SET EXERCISE: Please revise the material from the line containing "Task: Open a new browser tab" through the line containing "Action: (x=407, y=62)", both included, replacing "browser tab" with "browser window" and leaving everything else unchanged.
==== SUPPLIED RECORDS
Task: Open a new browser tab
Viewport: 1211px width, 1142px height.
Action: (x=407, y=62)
========
==== SUPPLIED RECORDS
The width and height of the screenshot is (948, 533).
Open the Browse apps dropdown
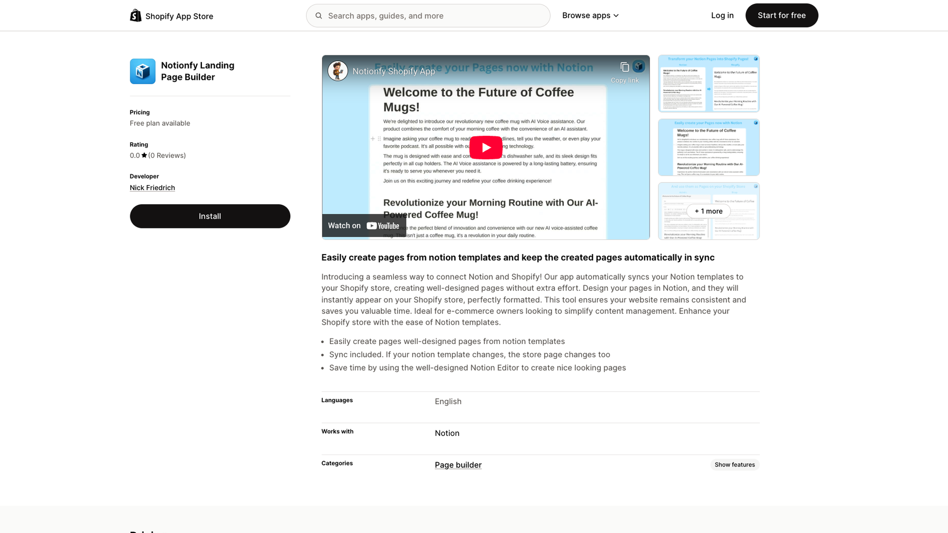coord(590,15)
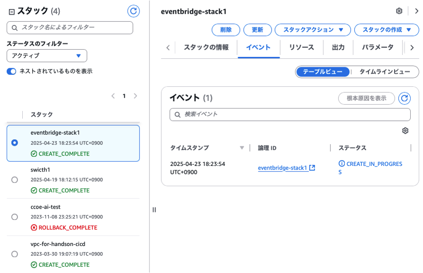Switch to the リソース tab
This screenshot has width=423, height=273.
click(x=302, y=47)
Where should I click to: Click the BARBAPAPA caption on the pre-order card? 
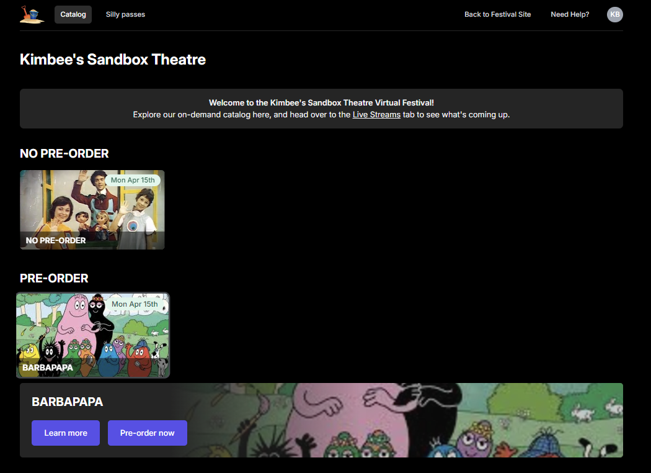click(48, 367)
========
SOLUTION TO THE EXERCISE:
Task: Open a new browser window
Viewport: 1211px width, 1142px height.
Action: (x=407, y=62)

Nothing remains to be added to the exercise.